Une mise en œuvre bâclée

Tentant de faire la part des choses, Marc Dennery, responsable du cabinet conseil C-Campus (et ancien président du Garf, association de responsables formation au sein de laquelle il reste actif) estime que « la réforme repose sur de bons principes, mais la mise en œuvre a été totalement bâclée ; il aurait fallu l’étaler sur trois ans. C’est aberrant de voir que certains Opca sont contraints d’annoncer des plans de départs volontaires alors que les besoins en conseil sont énormes. Tout ça, parce qu’ils n’ont pas eu le temps de se retourner. Par ailleurs, que différents acteurs – les politiques, les partenaires sociaux, des instances du type du Cnefop, les régions, Pôle emploi – revendiquent leur légitimité complexifie les dispositifs et les outils ».

La complexité, c’est également le ressenti de Christophe Chollet, responsable des financements de la formation à Orange : « 2015 a été très dur, reconnaît-il.

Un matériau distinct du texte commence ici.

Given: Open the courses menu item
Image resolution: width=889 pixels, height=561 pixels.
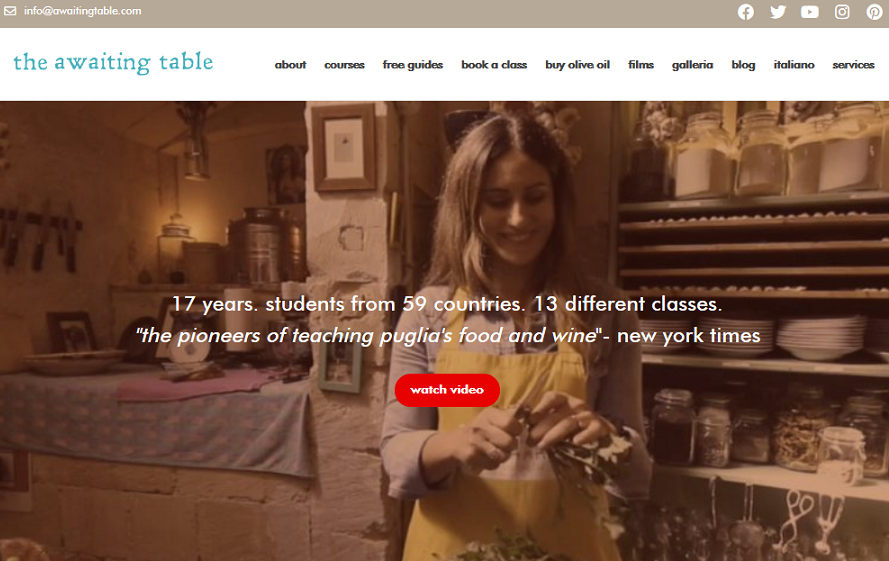Looking at the screenshot, I should tap(344, 65).
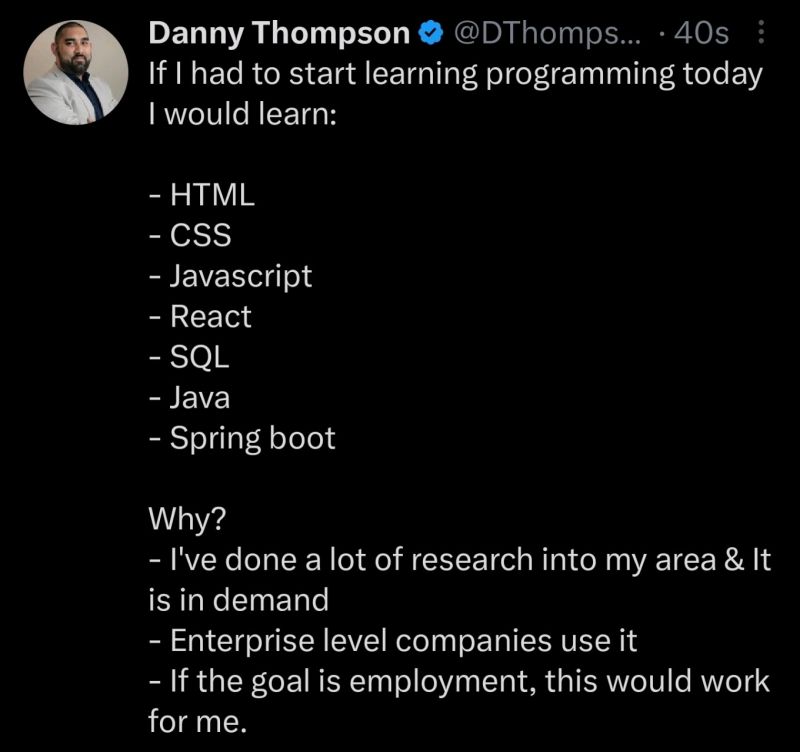Click the Enterprise level companies line
This screenshot has height=752, width=800.
[x=393, y=640]
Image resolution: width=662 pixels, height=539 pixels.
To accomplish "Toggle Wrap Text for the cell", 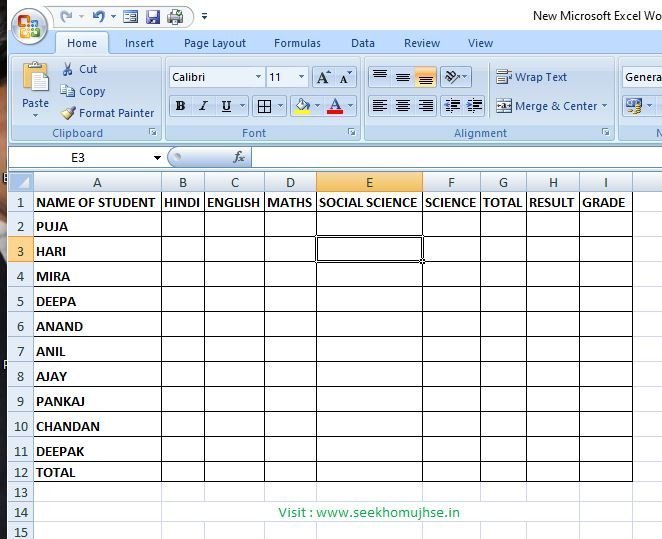I will pyautogui.click(x=531, y=77).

Aujourd’hui, c’est “ultracompliqué”, très difficile à mettre en œuvre. Et pourtant, je suis en charge des financements formation depuis plusieurs années. Les objectifs de la réforme étaient louables, mais son application à court terme est cauchemardesque. » Christophe Chollet a la chance de siéger dans différentes instances de la branche Télécom, et son Opca Opcalia et a été impliqué dès début 2013 dans les travaux de la réforme. Il reconnaît que le cumul de ces points de vue « est un réel atout ». Mais « le prix pour expliquer la réforme en interne est très élevé, c’est quasiment un temps plein annuel ». Le responsable d’Orange pense néanmoins que « ça va aller mieux en 2016. Le côté positif de cette réforme est que tout le monde tire désormais dans le même sens d’une recherche de certification : les prestataires, les Opca, les entreprises ».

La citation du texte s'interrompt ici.